L'étude de cette Réalité par l'observation, l'analyse et l'expérimentation, permet de développer ou d'affiner la Théorie, c'est-à-dire un schéma explicatif mettant en évidence les ressemblances entre les différentes observations de la Réalité, et les expliquant de manière à la fois cohérente et aussi simple et générique que possible. La Théorie d'une part constitue ainsi une grille de lecture de la Réalité, et d'autre part sert de guide pour l'élaboration de Méthodes (et/ou d'outils opérationnels) de résolution de problèmes, faisant si nécessaire appel à des concepts spécifiques.

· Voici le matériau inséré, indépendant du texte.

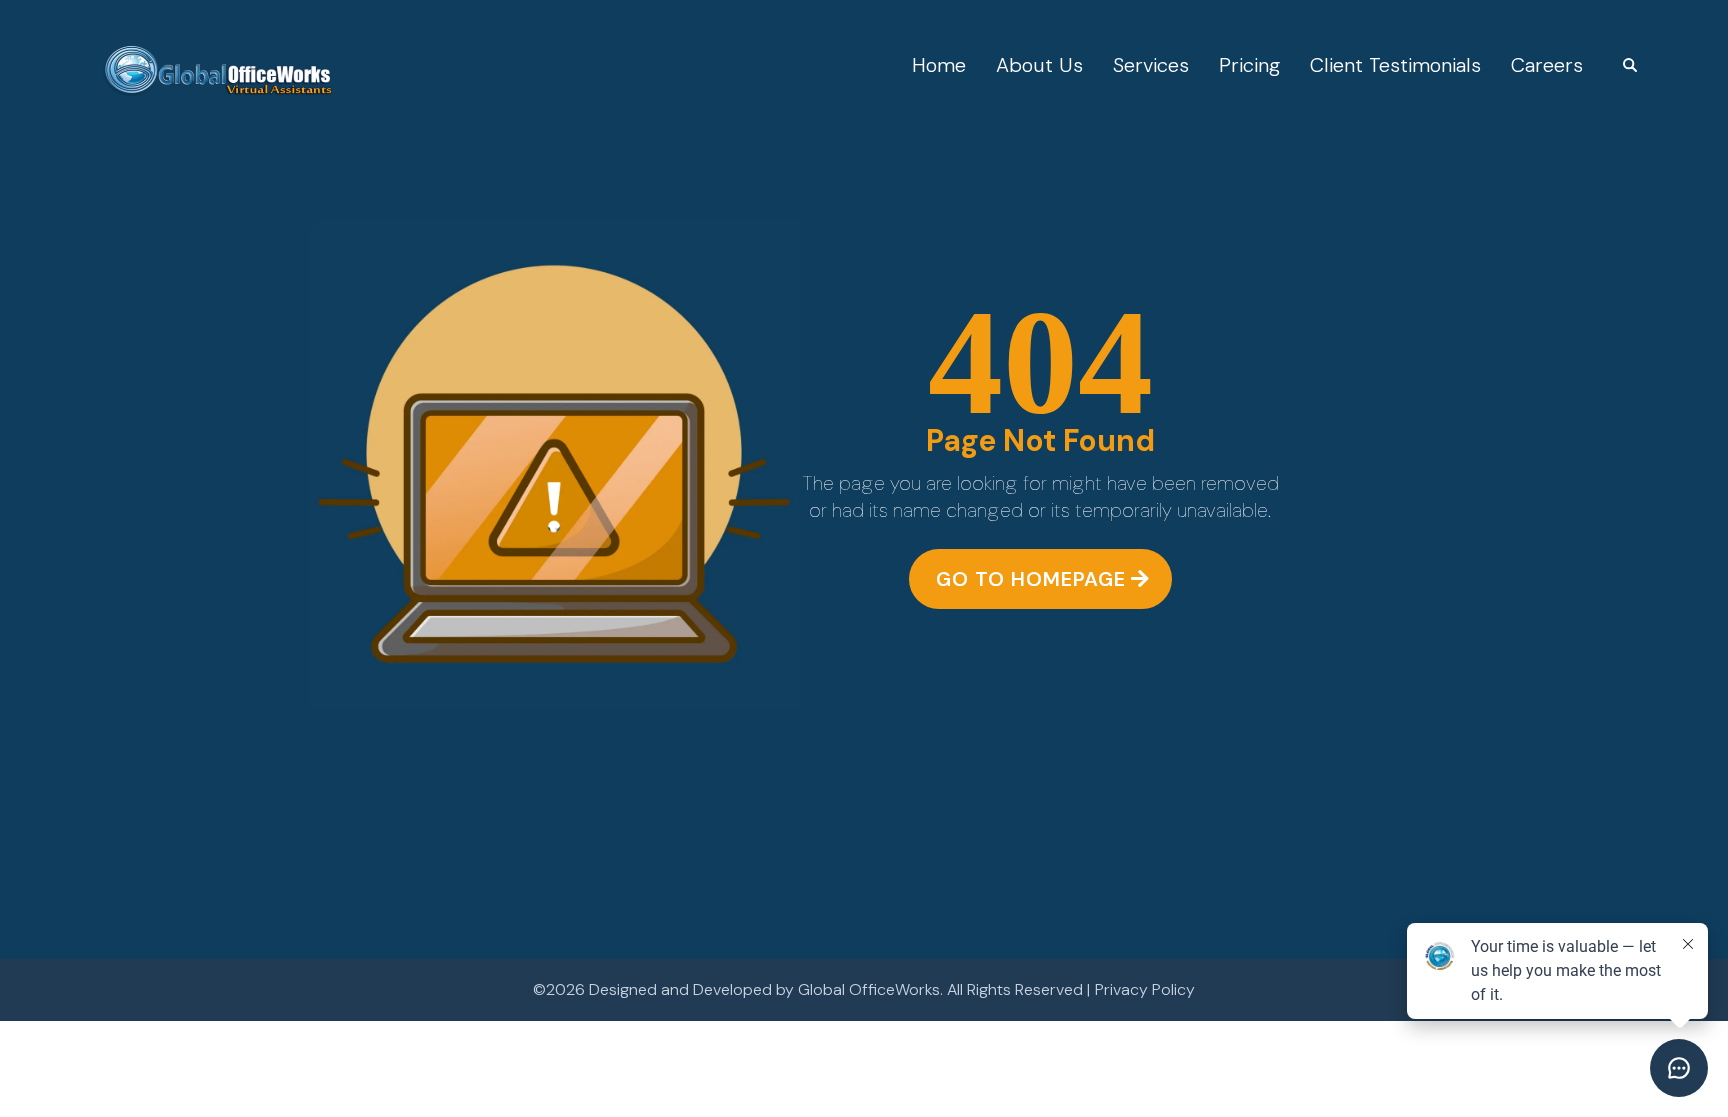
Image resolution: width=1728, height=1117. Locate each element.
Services (1151, 65)
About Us (1039, 65)
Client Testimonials (1395, 65)
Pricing (1249, 65)
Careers (1547, 65)
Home (939, 65)
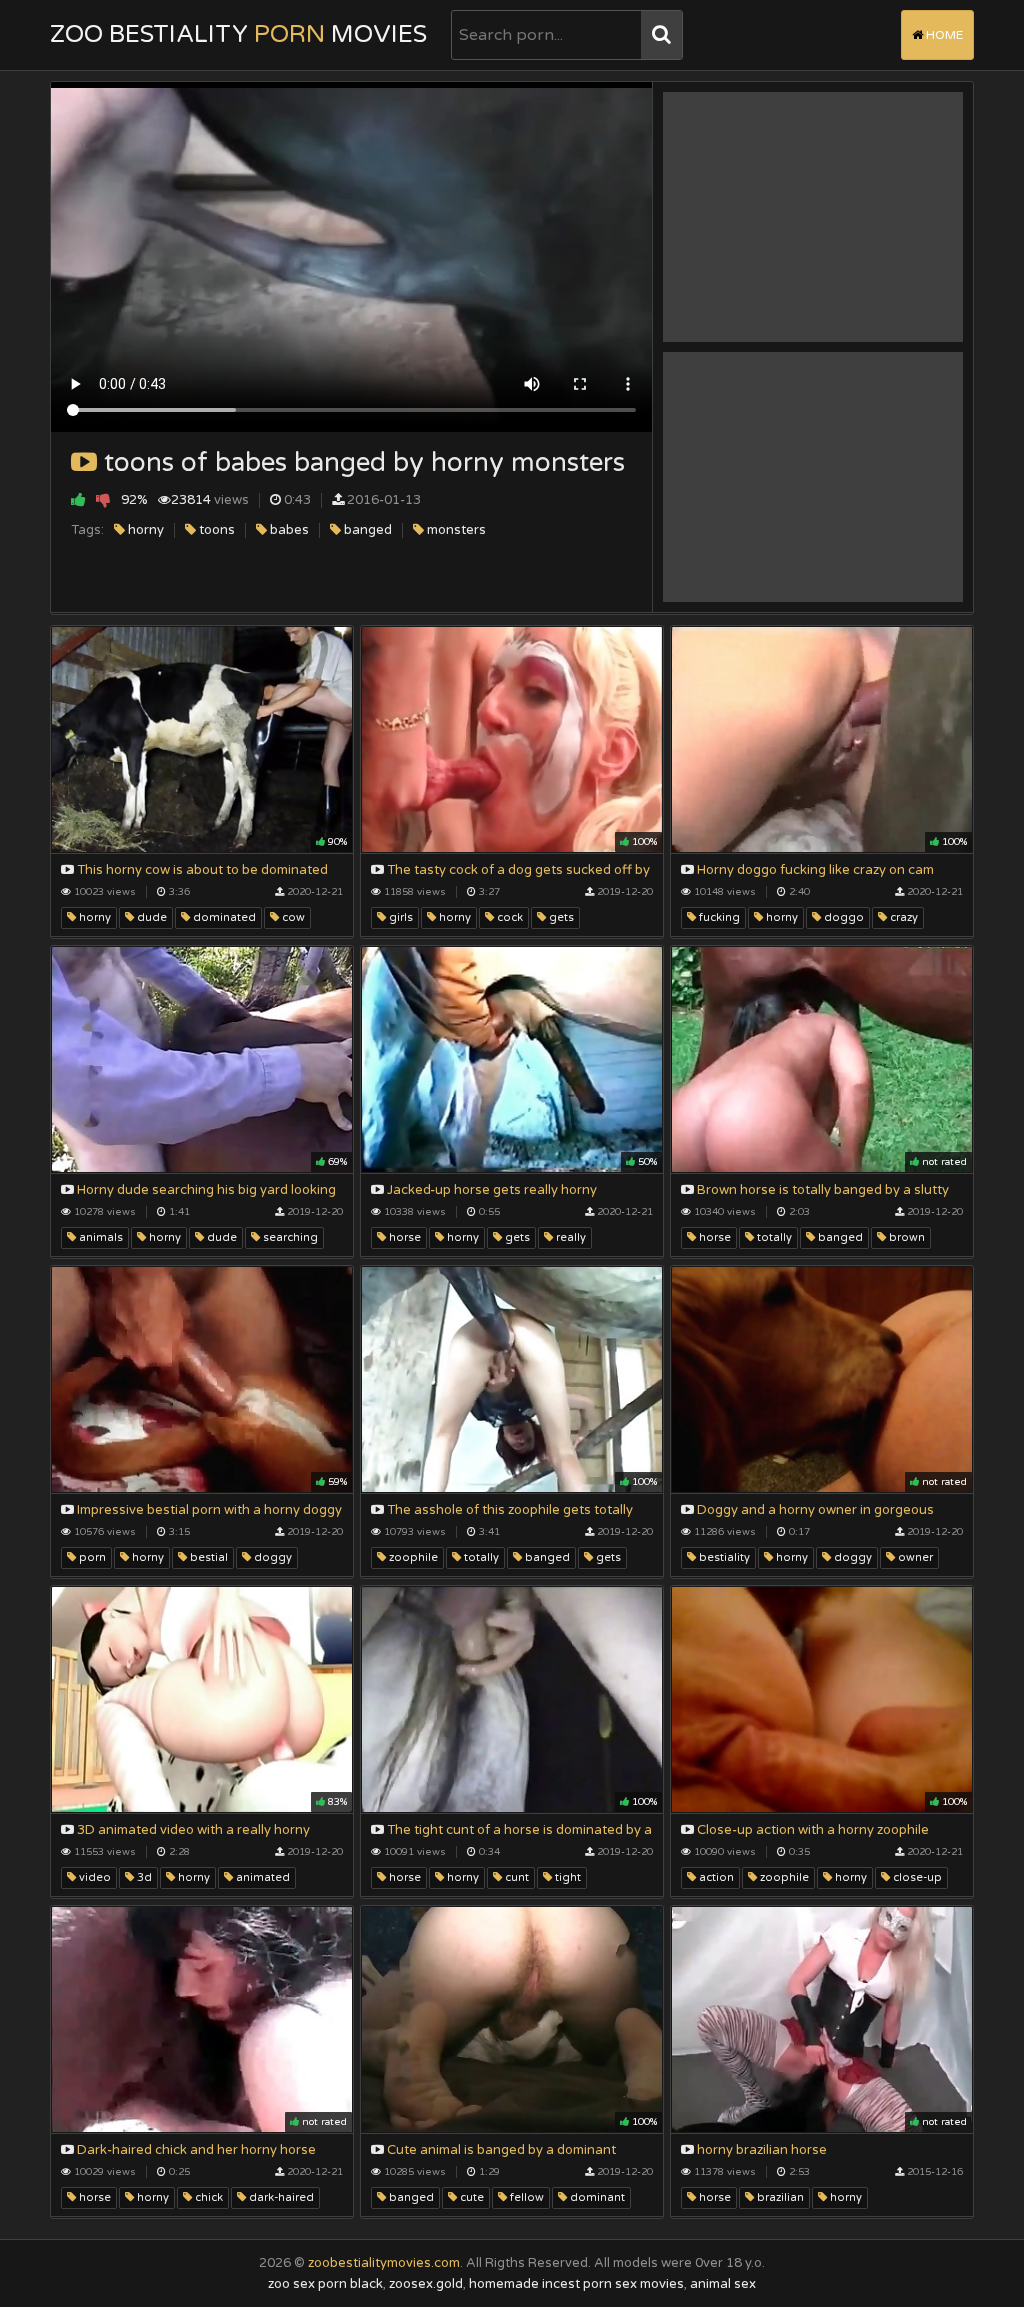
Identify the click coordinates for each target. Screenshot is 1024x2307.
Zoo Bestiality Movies (238, 34)
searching (289, 1237)
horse (403, 1237)
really (569, 1237)
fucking (718, 917)
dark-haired (280, 2197)
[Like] (78, 499)
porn (91, 1557)
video (93, 1877)
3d (143, 1877)
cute (470, 2197)
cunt (515, 1877)
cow (292, 917)
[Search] (661, 35)
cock (508, 917)
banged (366, 530)
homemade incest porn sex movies (576, 2284)
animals (99, 1237)
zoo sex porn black (325, 2284)
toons (215, 530)
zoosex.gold (426, 2284)
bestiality (723, 1557)
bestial (207, 1557)
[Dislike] (103, 499)
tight (566, 1877)
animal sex (723, 2284)
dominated (223, 917)
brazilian (779, 2197)
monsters (455, 530)
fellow (525, 2197)
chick (207, 2197)
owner (914, 1557)
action (715, 1877)
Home (943, 35)
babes (288, 530)
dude (150, 917)
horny (144, 530)
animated (261, 1877)
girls (399, 917)
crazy (902, 917)
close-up (916, 1877)
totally (773, 1237)
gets (560, 917)
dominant (596, 2197)
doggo (842, 917)
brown (905, 1237)
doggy (271, 1557)
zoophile (412, 1557)
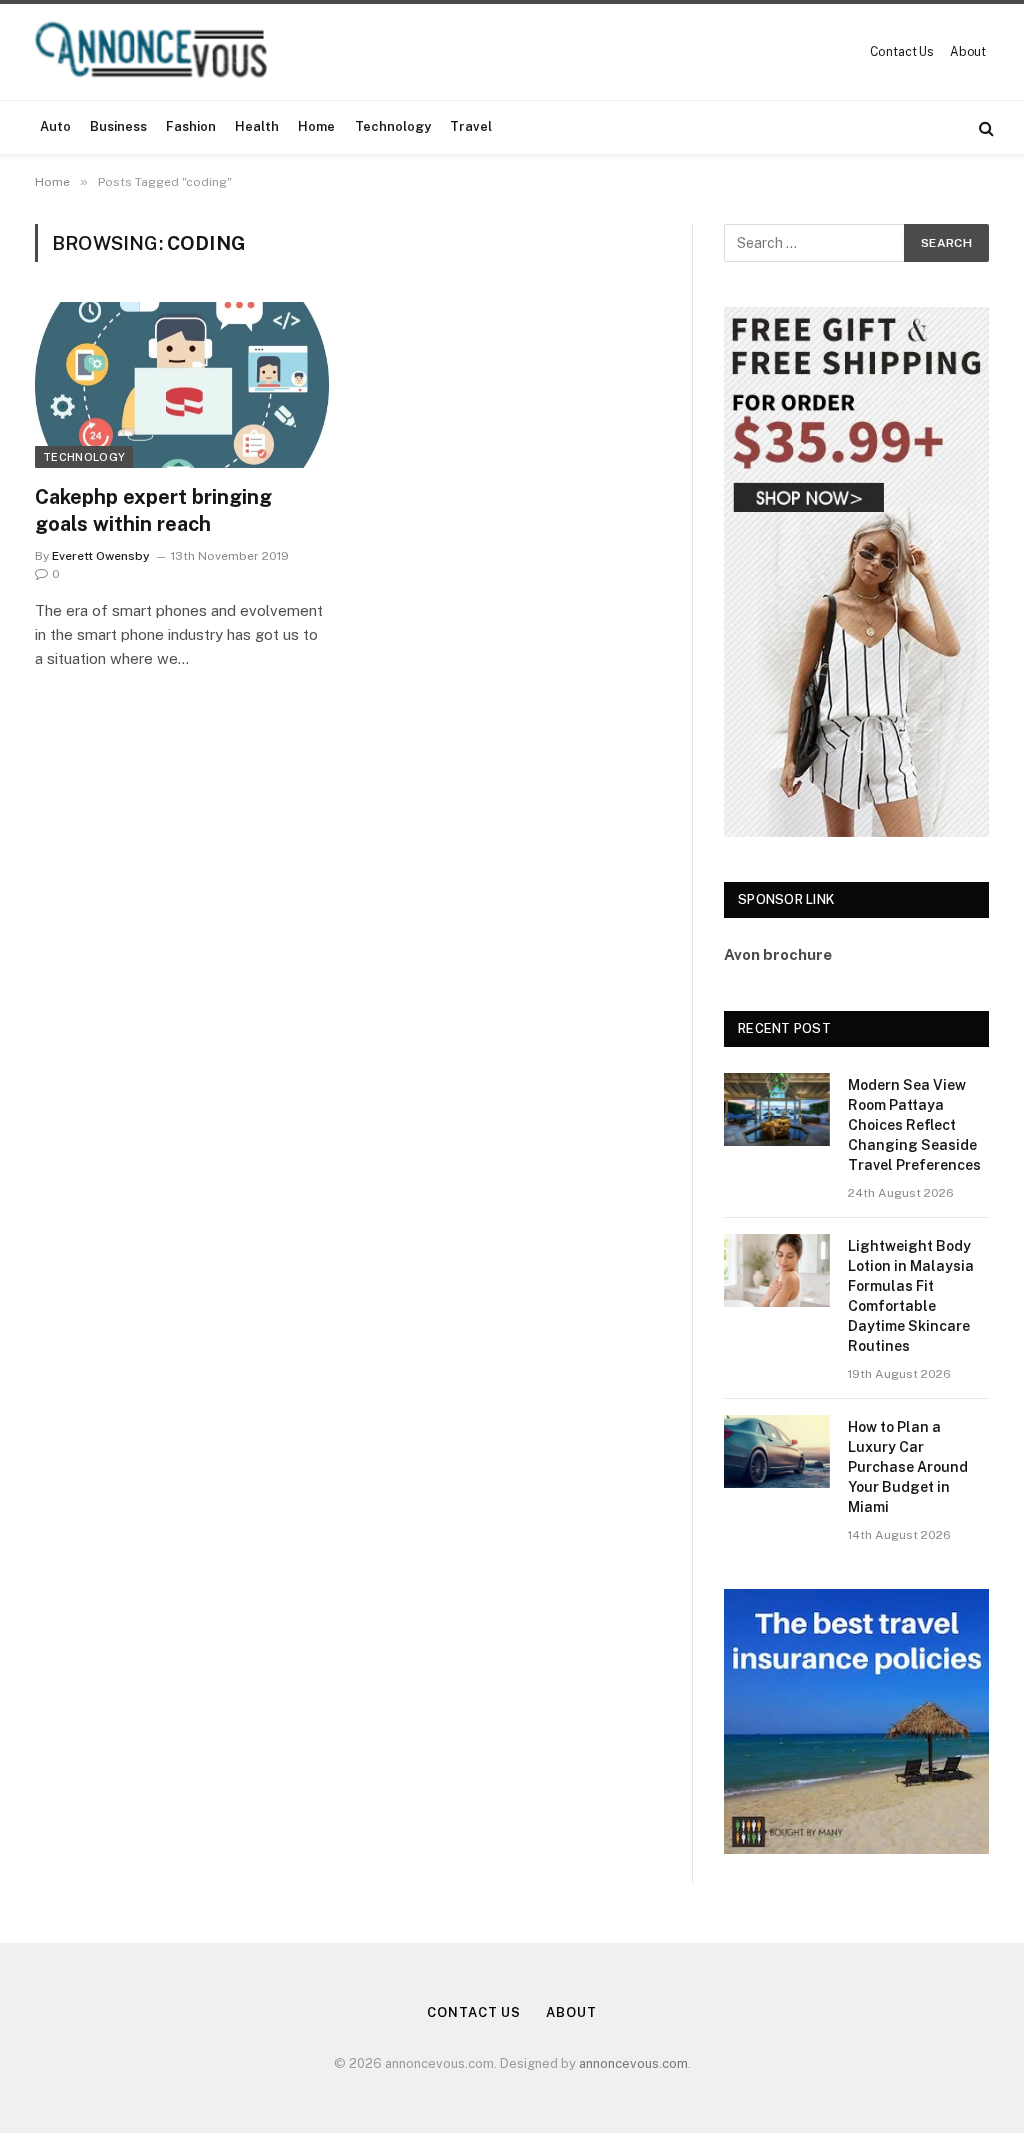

Cette typologie nous paraît structurer de manière très féconde les connaissances relatives à une discipline scientifique, surtout si elle est complétée par les principaux Exemples d'application, qui illustrent très concrètement comment résoudre (grâce aux Méthodes et dans le cadre d'une Théorie) une classe de problèmes relative à un aspect particulier (de la Réalité). C'est en effet autour des Exemples que s'explicitent le plus clairement les liens qui existent entre ces trois pôles de référence (Réalité, Théorie, Méthodes). D'où leur importance fondamentale lors de l'apprentissage de la discipline. Il est en particulier indispensable que ces exemples soient réalistes et qu'ils montrent par quelles méthodes les théories sont mises en application. L'apprentissage d'une discipline scientifique suppose ainsi l'acquisition à la fois de connaissances déclaratives pour la Réalité et la Théorie, et de connaissances procédurales pour les Méthodes, qui correspondent essentiellement à du savoir-faire.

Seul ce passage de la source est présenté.